The Ministry of Justice asked the court to interrupt the decision of May 22 of the American judge of the American judge of Boston, the district judge of Boston, who ordered the administration to reintegrate the employees dismissed by a mass layout and to put an end to other actions to close the ministry.
The Ministry of Justice said that the lower court lacked jurisdiction to “guess internal management decisions of the executive”, referring to the executive power of the federal government.
“The government has been clear to recognize that only Congress can eliminate the Ministry of Education. And the government has recognized the need to maintain enough personnel to continue to fulfill law enforcement and have maintained staff who, in its judgment, is necessary for these tasks. The disputed (reduction of force) is fully consistent with this approach,” said the file.
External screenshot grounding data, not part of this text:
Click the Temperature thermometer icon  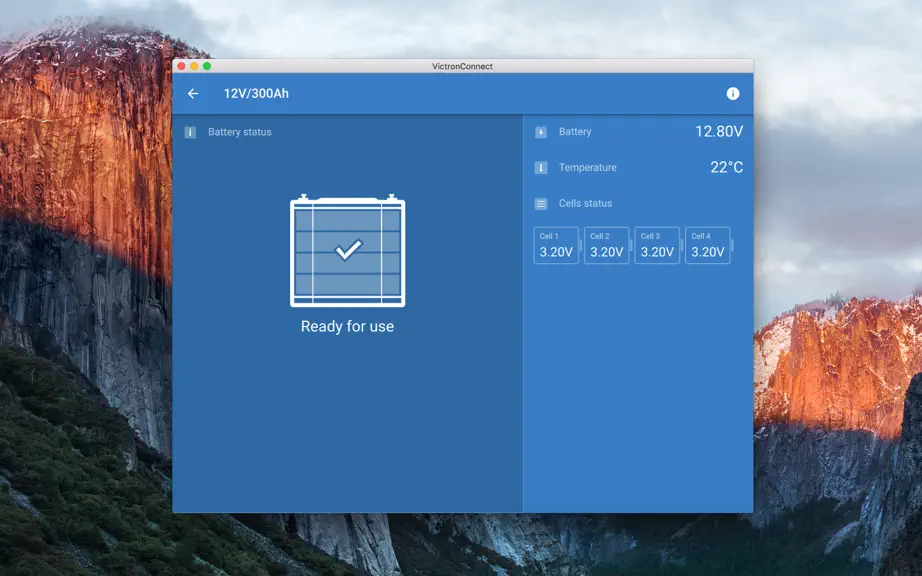click(541, 168)
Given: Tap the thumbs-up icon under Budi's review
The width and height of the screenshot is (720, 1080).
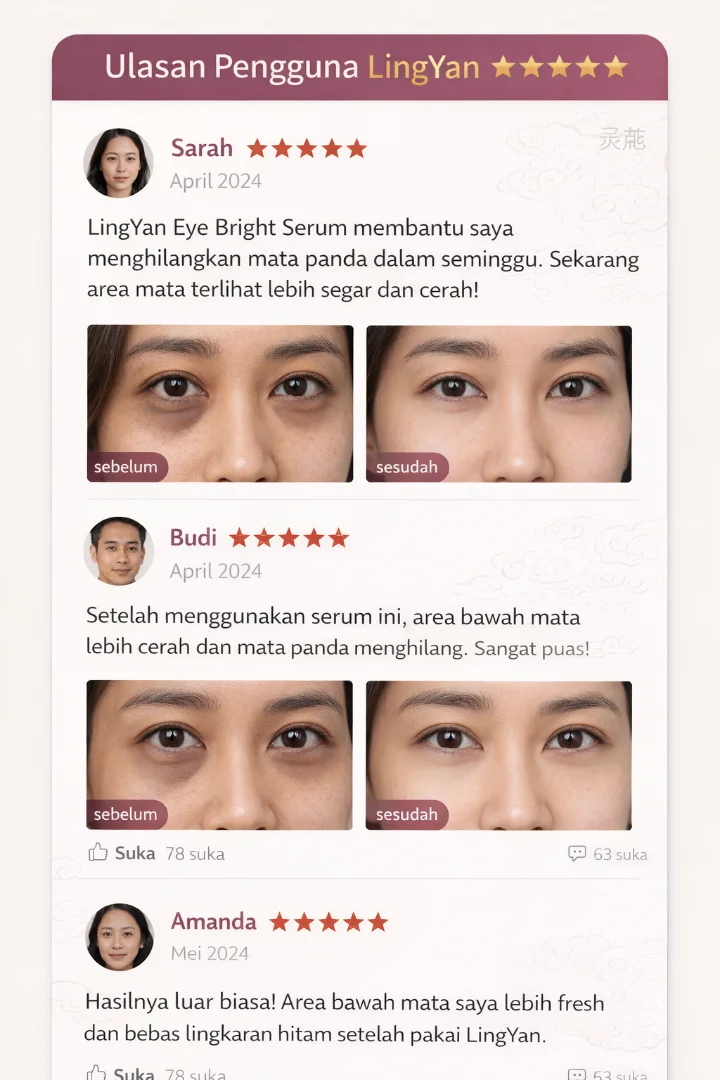Looking at the screenshot, I should click(98, 853).
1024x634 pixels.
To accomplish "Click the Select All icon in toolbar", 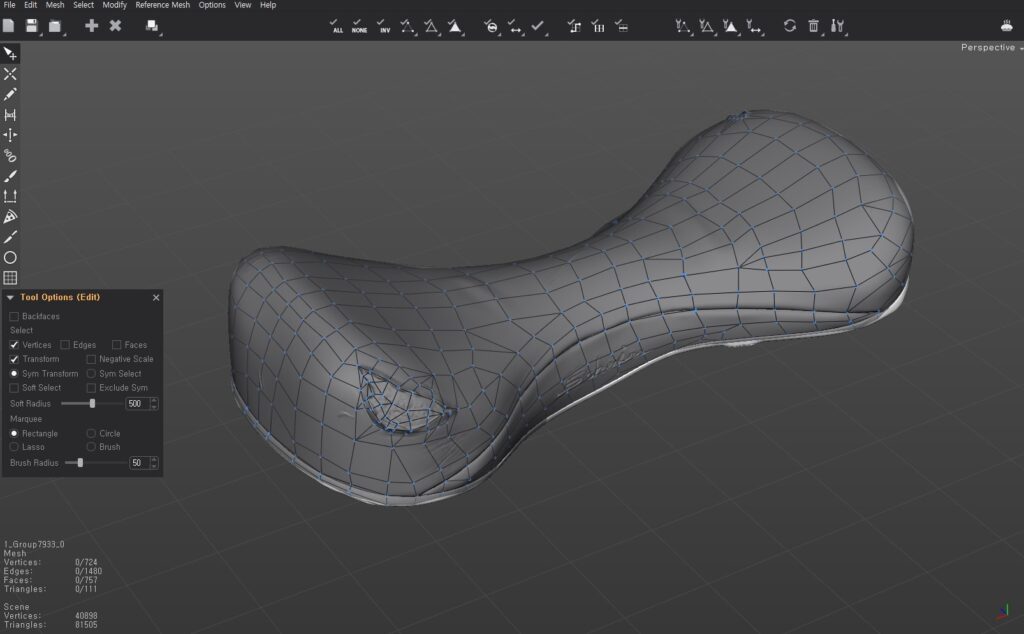I will click(338, 26).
The Department, created by an American law adopted by the congress in 1979, oversees around 100,000 private public schools and 34,000 private schools in the United States, although more than 85% of the financing of public schools comes from public and local governments.
It offers federal subsidies for schools and programs in need, including money to pay for teachers of children with special needs, finance arts programs and replace obsolete infrastructure. He also oversees the $ 1.6 billion of student loans held by tens of millions of Americans who cannot afford to pay for the college.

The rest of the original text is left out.